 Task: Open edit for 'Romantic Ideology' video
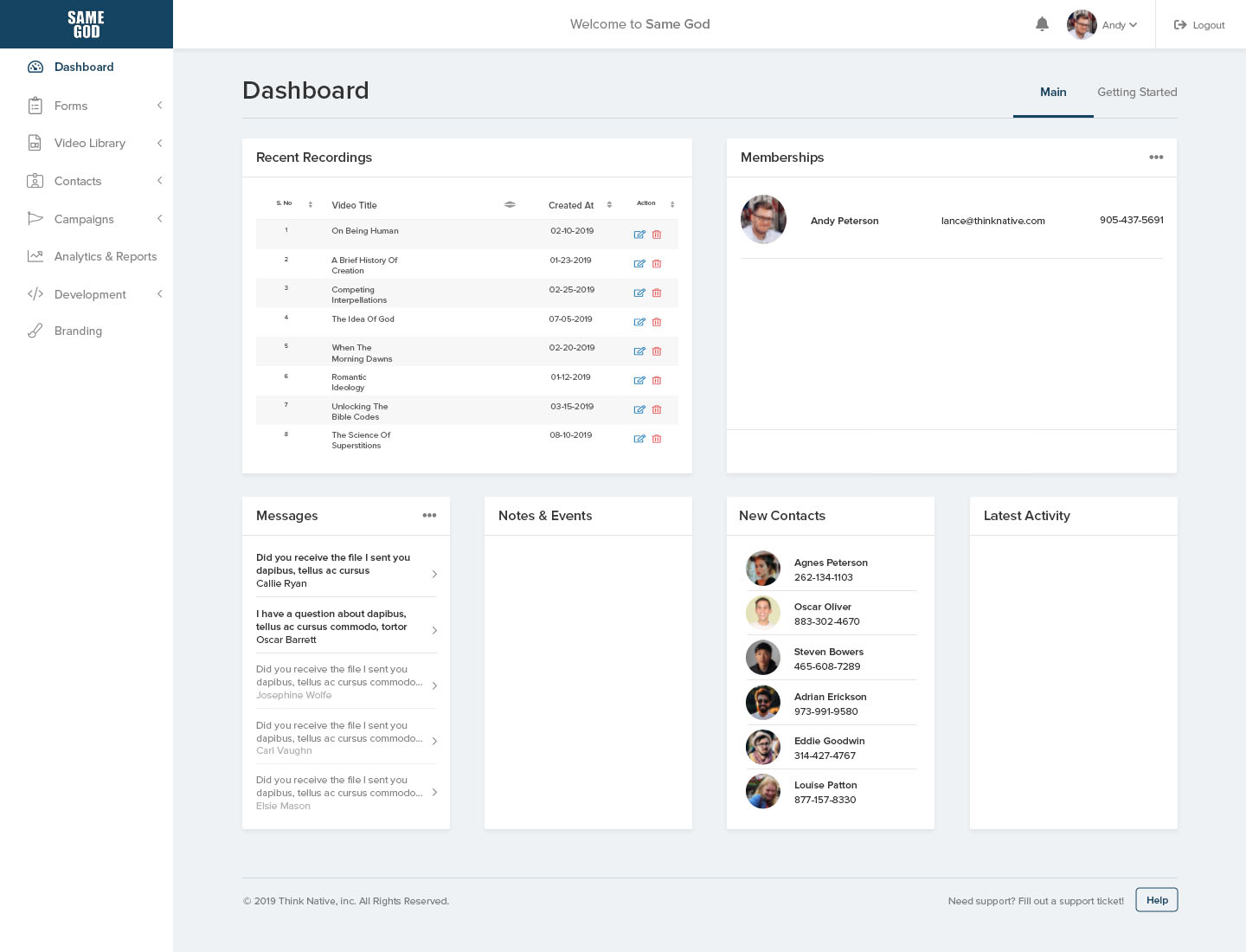[x=639, y=381]
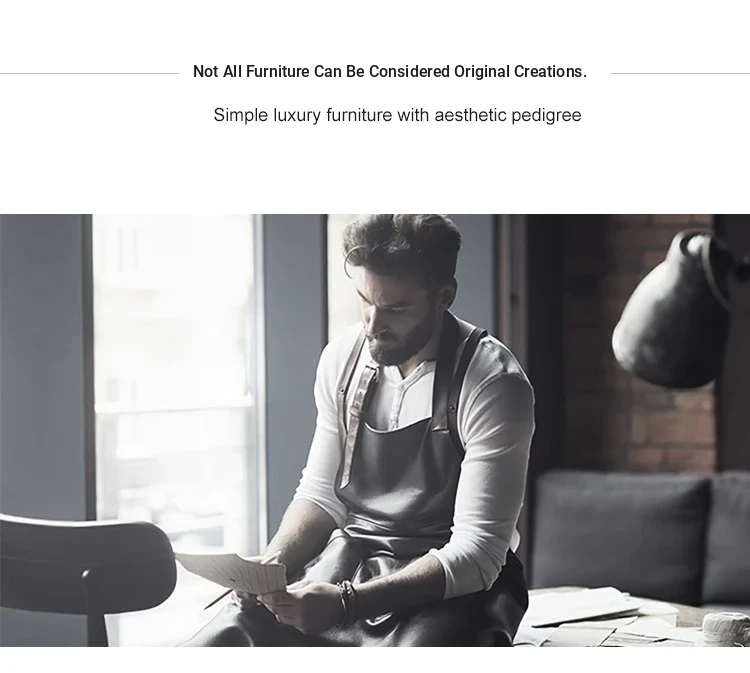
Task: Click the word 'Furniture' in the heading
Action: pyautogui.click(x=277, y=72)
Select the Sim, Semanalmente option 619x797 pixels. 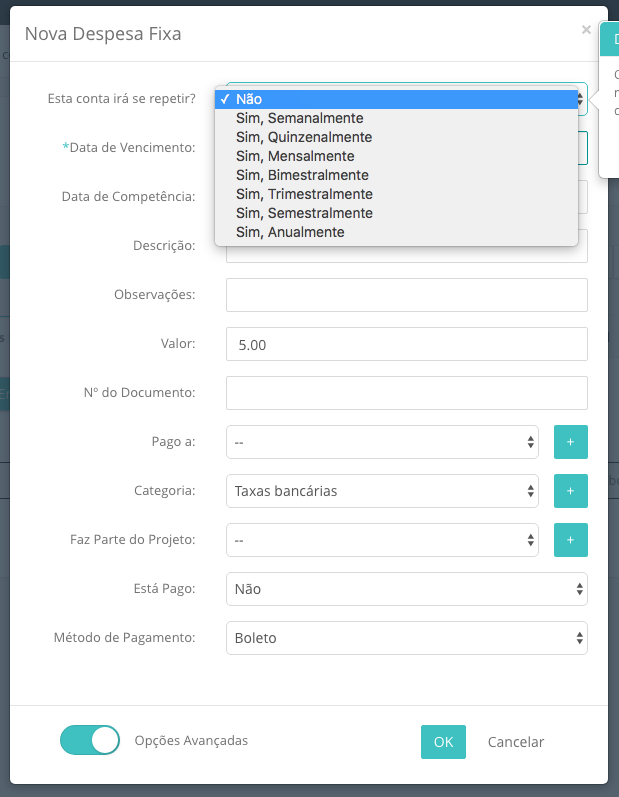[396, 118]
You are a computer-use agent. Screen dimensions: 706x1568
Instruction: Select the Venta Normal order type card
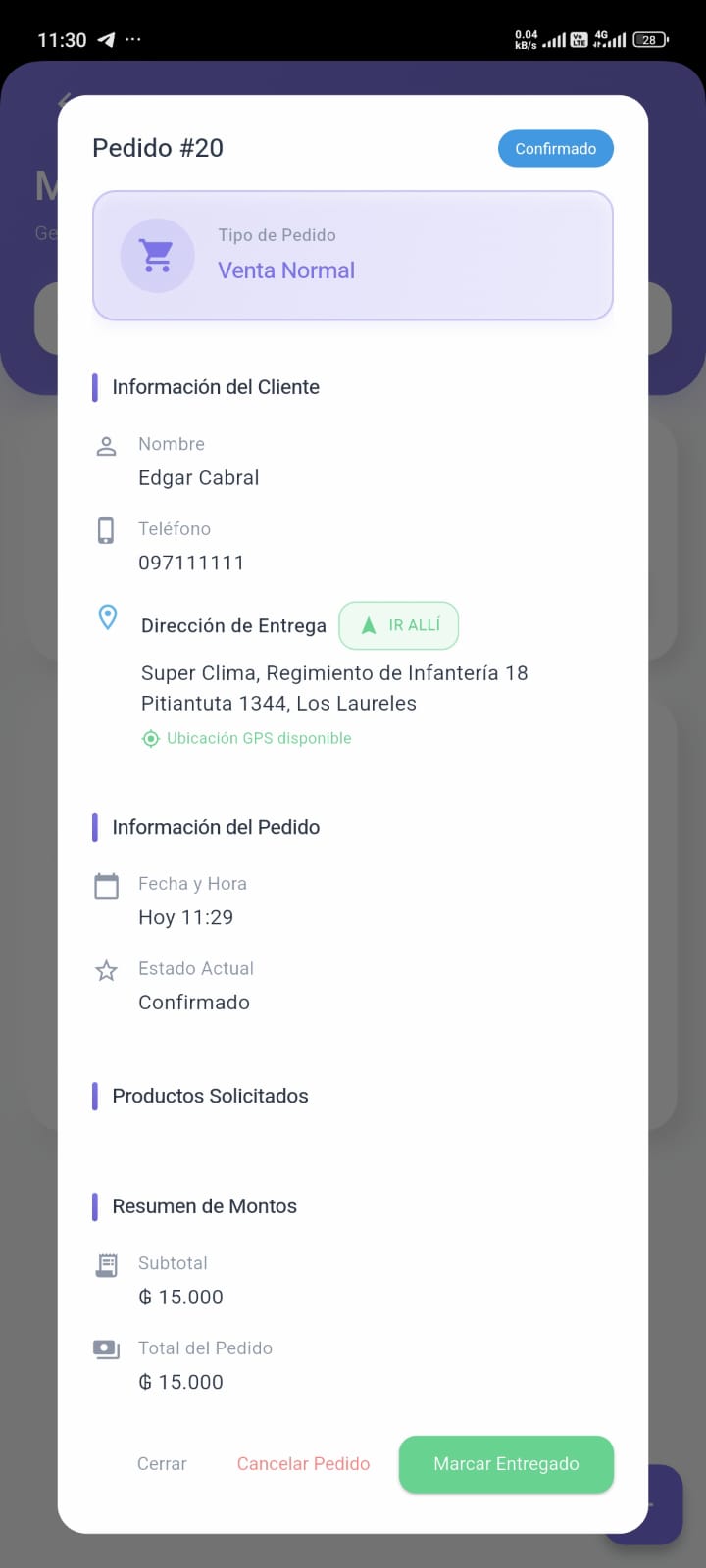[353, 256]
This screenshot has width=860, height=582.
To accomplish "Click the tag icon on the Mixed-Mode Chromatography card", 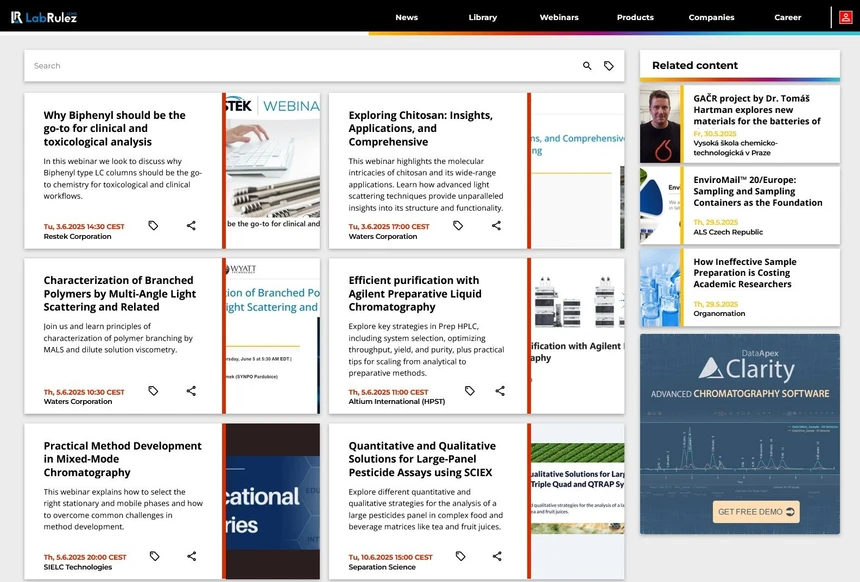I will point(153,556).
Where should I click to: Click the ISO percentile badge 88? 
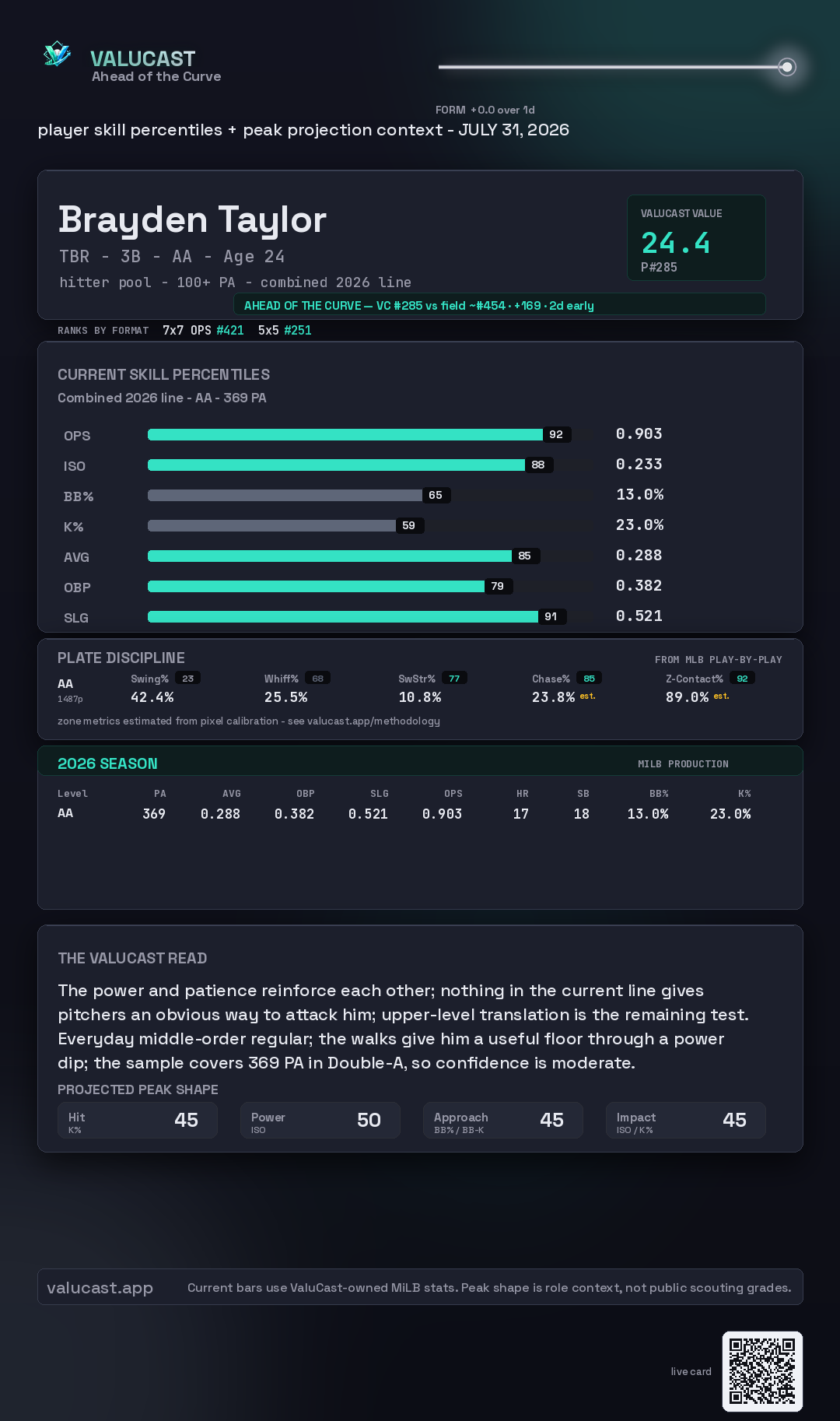pyautogui.click(x=538, y=465)
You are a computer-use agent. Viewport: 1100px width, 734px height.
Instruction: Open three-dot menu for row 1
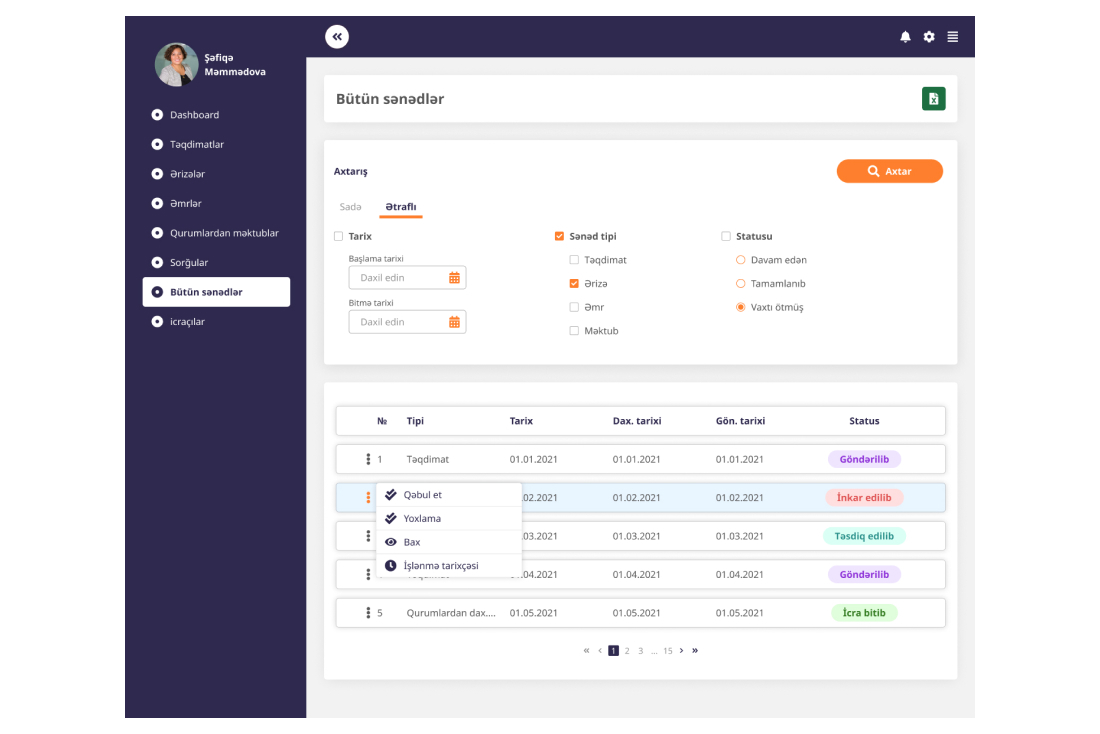pyautogui.click(x=368, y=460)
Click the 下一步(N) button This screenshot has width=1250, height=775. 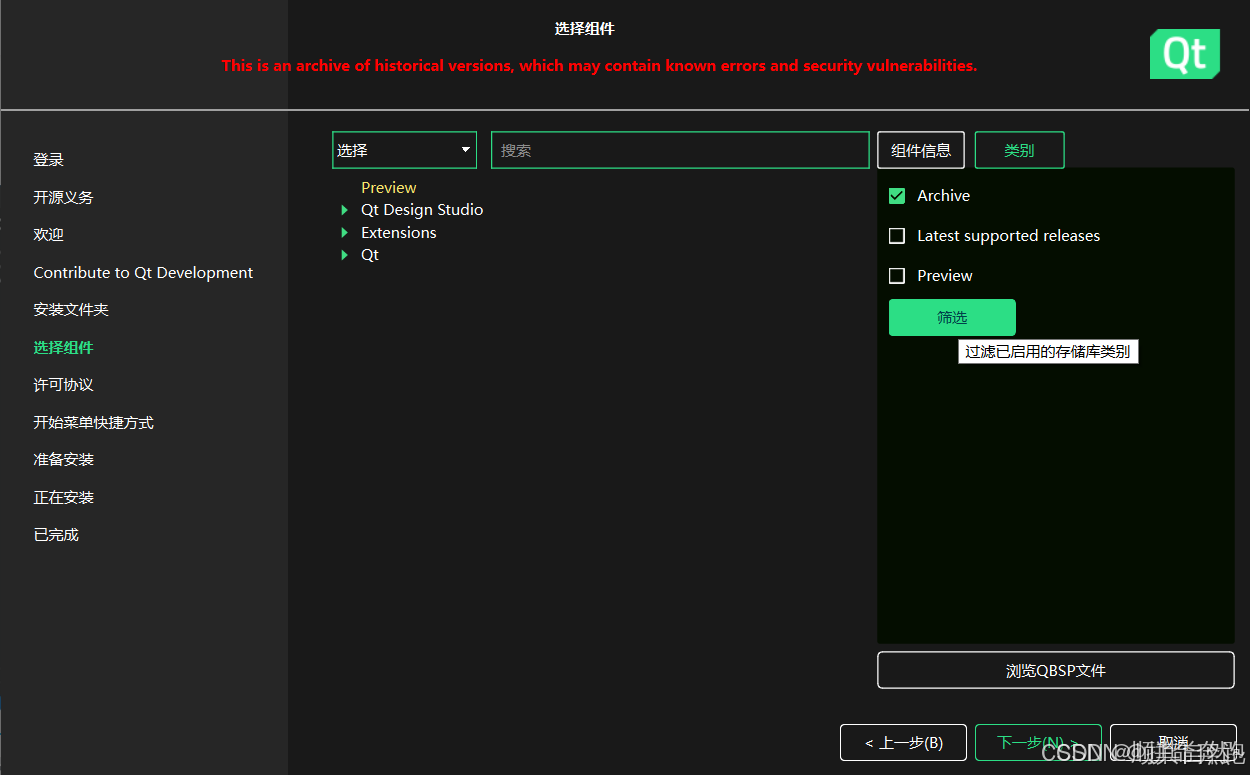[1038, 742]
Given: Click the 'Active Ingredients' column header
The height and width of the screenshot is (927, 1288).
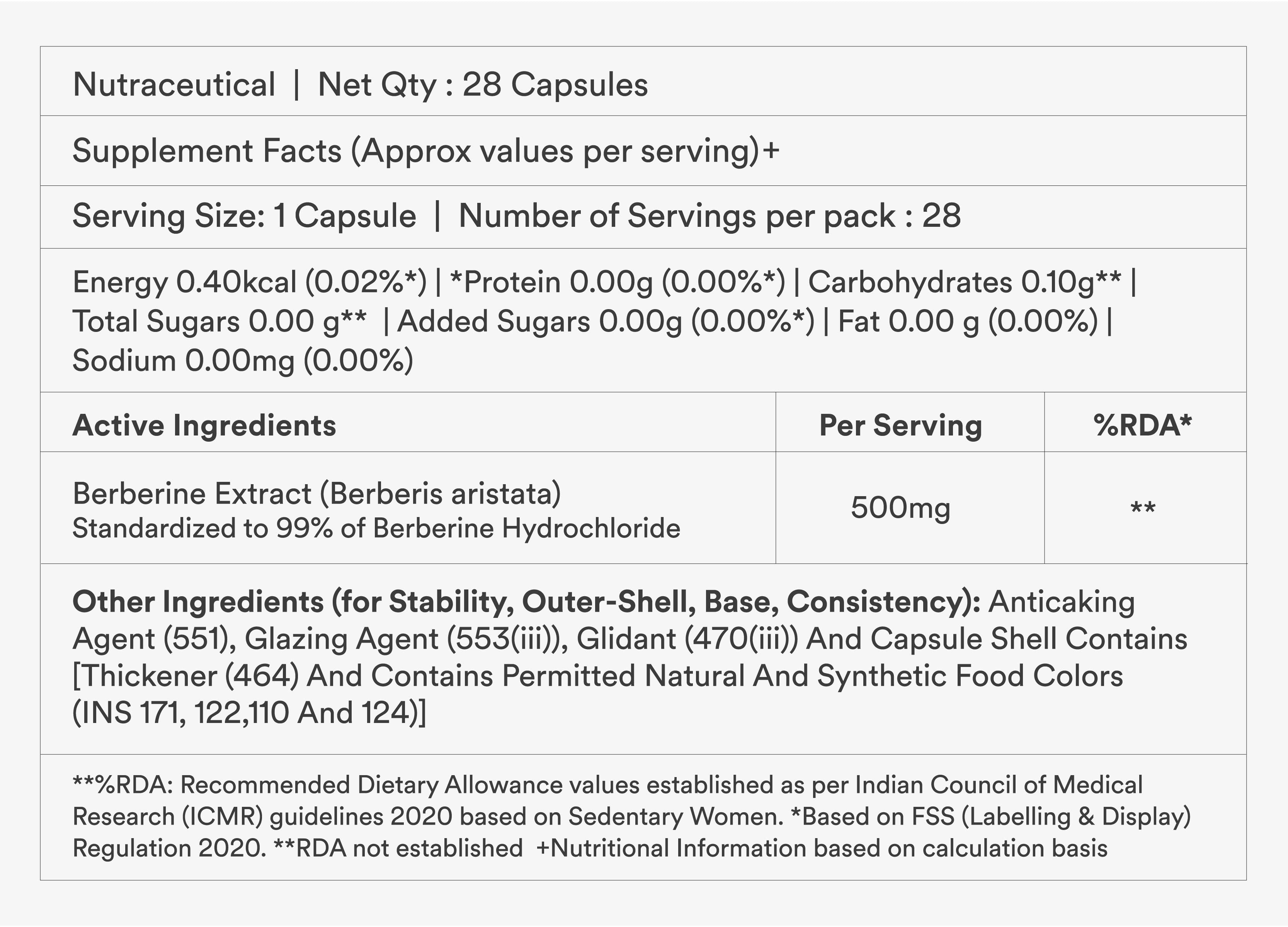Looking at the screenshot, I should [x=204, y=425].
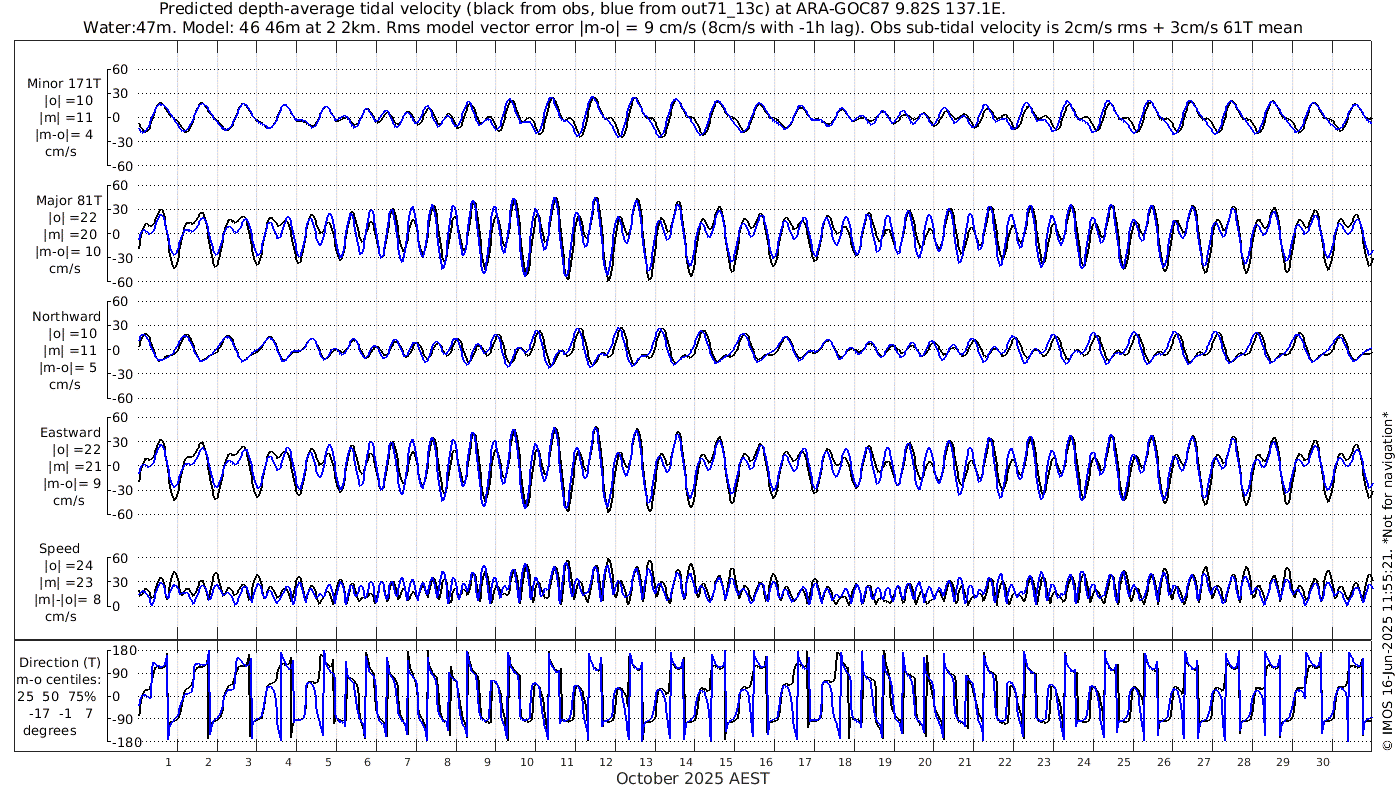The width and height of the screenshot is (1400, 800).
Task: Select the Minor 171T panel label
Action: (64, 84)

◇ ◇ ◇

WORK INSTRUCTIONS: Report every line of the rows above that contains the string "Open", matching case exactly.

WRITTEN SOLUTION:
 Task: Open edit for 'Romantic Ideology' video
Instruction: Open three-dot menu for row 1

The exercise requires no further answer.